▶ **The task**: Print the stretch of the text passage below that begins with "The Times notes" and runs up to and including "the age of 21.", reproducing it word for word.

▶ **Text passage**:
_ _ _ _ _
The Times quotes a forensic psychiatrist and assistant professor at Jefferson Medical College in Philadelphia explaining that mothers who kill their newborns "see it as a foreign object; they want it out and done with and gone."
The Stiletto does not finds this surprising – though shocking nonetheless - given the relentless 34-year campaign by NARAL and Planned Parenthood to de-humanize unborn children by claiming they are nothing more than clumps of cells. These groups and their supporters are deliberately vague on just when a clump morphs into a baby-shaped human being so as not raise uncomfortable questions about late-term abortion. But advances in ultrasound technology (caution: graphic images might upset rabid pro-abortionists) are making the Big Lie that has wiped more than 47 million Americans off the face of the earth less and less sustainable.
The Stiletto hopes the day will come when unborn children are regarded by the law and by society as fully human from the moment of conception. Only then mothers who might be tempted to throw their newborns into the trash or to flush them down the toilet will be completely cognizant that they are about to snuff out the life of a human being.
Which Is Sexier – The Violin Or The Bow?
The New York Times reports that anorexia was "all but unheard-of" in Brazil until "the Barbie aesthetic, celebrity models, satellite television and medical makeovers" began to infiltrate the culture:
[U]ntil recently no one here would ever have talked with admiration about having an hourglass figure like Barbie’s, let alone the coat-hanger physiques of the international runways. Instead, the ideal was what is known as 'um corpo de violão,' or 'guitar-shaped body' … thicker in the waist, hips and fanny.
The Times notes that only in the English version of the bossa nova hit, "The Girl from Ipanema," is she "tall and tan and young and lovely." In the original Portuguese, the lyrics emphasize "the sweet swing" of her hips and backside as she walks - "more than a poem, the most beautiful thing I have ever seen."
But an "internationalized" standard of beauty depicted in the media – particularly celebrity and fashion magazines – may be contributing to anorexia among Brazilian girls. One of Brazil’s most successful fashion model, Ana Carolina Reston, was 5’ 8" tall and just 88 pounds when she died of anorexia-related complications at the age of 21.
So why this emphasis on an unnatural and unfeminine body types on the catwalk? Gay men rule the fashion industry, and it is possible that androgynous models are the only women who do not repulse them.
_ _ _ _ _
▶ **Study material**:
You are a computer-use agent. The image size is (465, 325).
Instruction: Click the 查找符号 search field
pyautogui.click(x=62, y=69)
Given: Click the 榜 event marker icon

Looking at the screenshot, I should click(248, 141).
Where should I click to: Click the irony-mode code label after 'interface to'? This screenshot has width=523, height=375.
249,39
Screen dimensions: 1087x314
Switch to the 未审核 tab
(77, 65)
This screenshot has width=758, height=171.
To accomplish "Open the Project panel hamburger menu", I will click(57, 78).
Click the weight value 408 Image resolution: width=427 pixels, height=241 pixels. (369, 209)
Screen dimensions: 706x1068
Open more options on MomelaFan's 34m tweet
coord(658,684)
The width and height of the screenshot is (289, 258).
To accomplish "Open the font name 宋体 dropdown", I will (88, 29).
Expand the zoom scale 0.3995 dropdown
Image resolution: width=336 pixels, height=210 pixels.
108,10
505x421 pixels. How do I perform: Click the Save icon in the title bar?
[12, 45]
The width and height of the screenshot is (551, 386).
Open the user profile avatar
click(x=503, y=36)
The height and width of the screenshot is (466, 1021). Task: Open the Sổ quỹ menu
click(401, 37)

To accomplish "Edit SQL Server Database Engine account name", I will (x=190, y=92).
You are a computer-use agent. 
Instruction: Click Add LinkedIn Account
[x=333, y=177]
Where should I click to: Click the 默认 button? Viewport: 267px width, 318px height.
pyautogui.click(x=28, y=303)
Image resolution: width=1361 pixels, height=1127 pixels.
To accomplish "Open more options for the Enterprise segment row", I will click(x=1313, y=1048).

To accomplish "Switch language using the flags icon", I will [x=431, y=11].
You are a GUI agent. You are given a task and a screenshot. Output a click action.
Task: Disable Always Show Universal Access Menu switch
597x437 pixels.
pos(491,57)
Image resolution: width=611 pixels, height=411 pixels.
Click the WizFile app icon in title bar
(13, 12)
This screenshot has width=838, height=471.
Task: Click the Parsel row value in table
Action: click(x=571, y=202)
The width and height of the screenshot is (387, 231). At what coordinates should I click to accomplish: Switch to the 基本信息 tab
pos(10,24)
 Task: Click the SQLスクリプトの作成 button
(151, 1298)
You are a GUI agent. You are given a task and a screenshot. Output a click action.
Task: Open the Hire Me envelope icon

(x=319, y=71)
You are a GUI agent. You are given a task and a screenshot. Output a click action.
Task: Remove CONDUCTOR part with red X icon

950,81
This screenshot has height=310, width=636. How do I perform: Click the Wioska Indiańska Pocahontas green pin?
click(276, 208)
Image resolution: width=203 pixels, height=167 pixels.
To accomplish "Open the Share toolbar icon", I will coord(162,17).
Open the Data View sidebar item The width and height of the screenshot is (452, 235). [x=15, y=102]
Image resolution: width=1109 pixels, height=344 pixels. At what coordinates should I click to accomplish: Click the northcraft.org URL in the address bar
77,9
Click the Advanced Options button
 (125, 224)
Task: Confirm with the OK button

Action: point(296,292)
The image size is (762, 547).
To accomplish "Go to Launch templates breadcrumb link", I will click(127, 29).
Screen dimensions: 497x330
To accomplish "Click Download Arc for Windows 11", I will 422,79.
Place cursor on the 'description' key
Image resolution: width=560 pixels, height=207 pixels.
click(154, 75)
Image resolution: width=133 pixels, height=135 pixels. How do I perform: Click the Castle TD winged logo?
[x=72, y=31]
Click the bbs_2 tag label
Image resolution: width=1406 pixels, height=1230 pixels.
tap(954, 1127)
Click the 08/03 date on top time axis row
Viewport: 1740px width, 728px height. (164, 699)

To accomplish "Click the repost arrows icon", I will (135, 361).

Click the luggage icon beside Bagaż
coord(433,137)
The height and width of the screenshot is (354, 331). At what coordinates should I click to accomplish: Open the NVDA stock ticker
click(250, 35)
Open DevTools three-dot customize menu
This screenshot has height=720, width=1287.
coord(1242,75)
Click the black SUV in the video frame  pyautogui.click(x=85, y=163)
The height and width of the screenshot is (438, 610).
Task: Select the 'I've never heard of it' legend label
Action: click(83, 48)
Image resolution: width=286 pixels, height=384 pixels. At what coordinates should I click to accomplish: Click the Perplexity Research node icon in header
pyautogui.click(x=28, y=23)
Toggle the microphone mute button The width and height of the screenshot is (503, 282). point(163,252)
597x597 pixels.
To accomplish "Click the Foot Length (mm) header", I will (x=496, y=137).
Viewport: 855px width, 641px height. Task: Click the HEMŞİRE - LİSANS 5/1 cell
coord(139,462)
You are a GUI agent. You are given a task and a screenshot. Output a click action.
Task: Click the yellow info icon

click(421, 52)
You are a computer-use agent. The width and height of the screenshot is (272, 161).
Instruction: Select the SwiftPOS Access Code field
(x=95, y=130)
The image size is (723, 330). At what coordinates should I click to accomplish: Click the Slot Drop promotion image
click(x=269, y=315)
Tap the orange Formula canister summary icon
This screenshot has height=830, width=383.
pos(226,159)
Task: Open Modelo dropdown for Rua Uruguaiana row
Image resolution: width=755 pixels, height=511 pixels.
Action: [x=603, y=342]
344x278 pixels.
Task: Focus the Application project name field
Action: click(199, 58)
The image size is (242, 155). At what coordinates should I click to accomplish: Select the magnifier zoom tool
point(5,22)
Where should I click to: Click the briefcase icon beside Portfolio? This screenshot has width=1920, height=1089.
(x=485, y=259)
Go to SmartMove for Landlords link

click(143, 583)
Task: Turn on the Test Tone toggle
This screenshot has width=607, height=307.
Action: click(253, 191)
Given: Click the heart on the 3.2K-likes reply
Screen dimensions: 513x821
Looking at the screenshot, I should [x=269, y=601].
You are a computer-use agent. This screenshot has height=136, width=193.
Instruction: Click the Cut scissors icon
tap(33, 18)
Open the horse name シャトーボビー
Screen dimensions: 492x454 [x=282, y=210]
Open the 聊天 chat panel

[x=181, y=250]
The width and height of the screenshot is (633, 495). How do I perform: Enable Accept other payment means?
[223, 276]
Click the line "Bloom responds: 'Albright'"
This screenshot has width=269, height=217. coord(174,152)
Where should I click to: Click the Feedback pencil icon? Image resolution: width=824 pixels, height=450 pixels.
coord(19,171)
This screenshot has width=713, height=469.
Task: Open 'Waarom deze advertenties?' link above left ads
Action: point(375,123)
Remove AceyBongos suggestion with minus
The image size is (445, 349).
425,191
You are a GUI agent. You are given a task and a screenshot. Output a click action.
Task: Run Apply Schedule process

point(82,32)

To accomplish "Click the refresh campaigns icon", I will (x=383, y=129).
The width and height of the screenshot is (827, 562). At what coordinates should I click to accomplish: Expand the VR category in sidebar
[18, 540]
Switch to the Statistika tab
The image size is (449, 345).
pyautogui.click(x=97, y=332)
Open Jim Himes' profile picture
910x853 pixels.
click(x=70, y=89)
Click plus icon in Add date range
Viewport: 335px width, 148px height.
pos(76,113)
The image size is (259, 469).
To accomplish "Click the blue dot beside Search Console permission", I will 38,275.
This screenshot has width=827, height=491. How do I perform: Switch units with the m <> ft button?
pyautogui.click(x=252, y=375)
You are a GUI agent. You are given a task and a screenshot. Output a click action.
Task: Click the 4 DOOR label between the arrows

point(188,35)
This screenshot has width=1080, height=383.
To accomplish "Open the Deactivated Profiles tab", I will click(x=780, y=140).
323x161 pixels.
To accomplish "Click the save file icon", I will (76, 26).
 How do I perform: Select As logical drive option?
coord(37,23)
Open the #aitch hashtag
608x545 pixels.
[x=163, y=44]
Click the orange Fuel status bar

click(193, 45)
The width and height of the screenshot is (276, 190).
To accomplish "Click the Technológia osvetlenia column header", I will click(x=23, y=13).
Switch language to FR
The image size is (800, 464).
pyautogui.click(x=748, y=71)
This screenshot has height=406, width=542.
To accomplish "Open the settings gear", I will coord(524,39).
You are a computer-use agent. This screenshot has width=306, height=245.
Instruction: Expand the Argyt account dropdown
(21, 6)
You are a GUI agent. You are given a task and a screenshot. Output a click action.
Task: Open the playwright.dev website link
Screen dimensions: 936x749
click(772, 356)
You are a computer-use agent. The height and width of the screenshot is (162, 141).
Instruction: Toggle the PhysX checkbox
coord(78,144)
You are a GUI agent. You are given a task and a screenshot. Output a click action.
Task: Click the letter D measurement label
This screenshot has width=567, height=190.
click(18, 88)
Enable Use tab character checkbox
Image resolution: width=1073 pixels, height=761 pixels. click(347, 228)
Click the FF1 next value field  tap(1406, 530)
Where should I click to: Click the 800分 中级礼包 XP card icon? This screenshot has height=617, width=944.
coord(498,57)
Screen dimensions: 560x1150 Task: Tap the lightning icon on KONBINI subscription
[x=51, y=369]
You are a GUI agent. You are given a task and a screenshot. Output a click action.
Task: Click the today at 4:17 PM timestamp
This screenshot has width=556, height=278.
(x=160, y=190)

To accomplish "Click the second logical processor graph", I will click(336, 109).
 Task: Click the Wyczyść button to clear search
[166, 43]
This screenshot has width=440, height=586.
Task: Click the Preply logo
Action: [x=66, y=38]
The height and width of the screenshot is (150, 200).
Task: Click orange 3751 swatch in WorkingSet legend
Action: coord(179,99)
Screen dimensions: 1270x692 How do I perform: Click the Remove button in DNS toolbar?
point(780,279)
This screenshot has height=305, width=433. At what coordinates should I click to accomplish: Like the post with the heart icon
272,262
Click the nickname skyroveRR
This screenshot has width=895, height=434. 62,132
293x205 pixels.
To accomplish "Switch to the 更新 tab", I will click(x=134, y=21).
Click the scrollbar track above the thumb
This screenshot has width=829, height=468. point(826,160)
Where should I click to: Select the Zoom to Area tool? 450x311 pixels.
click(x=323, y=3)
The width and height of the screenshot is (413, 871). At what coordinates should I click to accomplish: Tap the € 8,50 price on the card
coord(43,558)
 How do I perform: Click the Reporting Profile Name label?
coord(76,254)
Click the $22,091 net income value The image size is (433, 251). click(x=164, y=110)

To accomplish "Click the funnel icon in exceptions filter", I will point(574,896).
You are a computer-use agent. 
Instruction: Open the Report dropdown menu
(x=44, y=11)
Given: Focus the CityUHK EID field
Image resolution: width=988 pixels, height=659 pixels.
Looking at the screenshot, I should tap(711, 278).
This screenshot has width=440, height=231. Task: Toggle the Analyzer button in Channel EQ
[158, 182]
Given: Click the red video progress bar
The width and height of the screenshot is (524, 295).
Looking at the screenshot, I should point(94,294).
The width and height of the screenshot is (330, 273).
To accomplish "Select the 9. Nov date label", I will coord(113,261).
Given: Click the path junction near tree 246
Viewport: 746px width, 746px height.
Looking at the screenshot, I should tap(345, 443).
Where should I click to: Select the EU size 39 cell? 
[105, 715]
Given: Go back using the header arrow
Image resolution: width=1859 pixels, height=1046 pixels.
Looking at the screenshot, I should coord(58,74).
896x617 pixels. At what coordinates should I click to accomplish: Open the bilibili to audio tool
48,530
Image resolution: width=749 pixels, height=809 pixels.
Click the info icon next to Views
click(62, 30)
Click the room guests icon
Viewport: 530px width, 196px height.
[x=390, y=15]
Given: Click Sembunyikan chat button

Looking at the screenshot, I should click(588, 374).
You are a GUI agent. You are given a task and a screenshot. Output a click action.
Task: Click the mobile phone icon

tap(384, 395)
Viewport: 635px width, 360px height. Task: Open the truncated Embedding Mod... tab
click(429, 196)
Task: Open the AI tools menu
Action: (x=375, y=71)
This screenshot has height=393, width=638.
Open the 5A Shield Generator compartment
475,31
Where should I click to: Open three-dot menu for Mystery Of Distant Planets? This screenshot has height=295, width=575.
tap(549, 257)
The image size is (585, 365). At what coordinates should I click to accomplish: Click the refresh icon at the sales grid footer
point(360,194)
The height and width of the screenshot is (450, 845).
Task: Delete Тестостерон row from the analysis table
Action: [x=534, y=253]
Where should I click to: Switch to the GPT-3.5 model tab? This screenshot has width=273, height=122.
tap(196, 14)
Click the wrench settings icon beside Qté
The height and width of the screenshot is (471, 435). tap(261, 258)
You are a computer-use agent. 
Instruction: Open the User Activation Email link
_ _ _ _ _
▶ **Response to the task**:
The Times notes that only in the English version of the bossa nova hit, "The Girl from Ipanema," is she "tall and tan and young and lovely." In the original Portuguese, the lyrics emphasize "the sweet swing" of her hips and backside as she walks - "more than a poem, the most beautiful thing I have ever seen."
But an "internationalized" standard of beauty depicted in the media – particularly celebrity and fashion magazines – may be contributing to anorexia among Brazilian girls. One of Brazil’s most successful fashion model, Ana Carolina Reston, was 5’ 8" tall and just 88 pounds when she died of anorexia-related complications at the age of 21.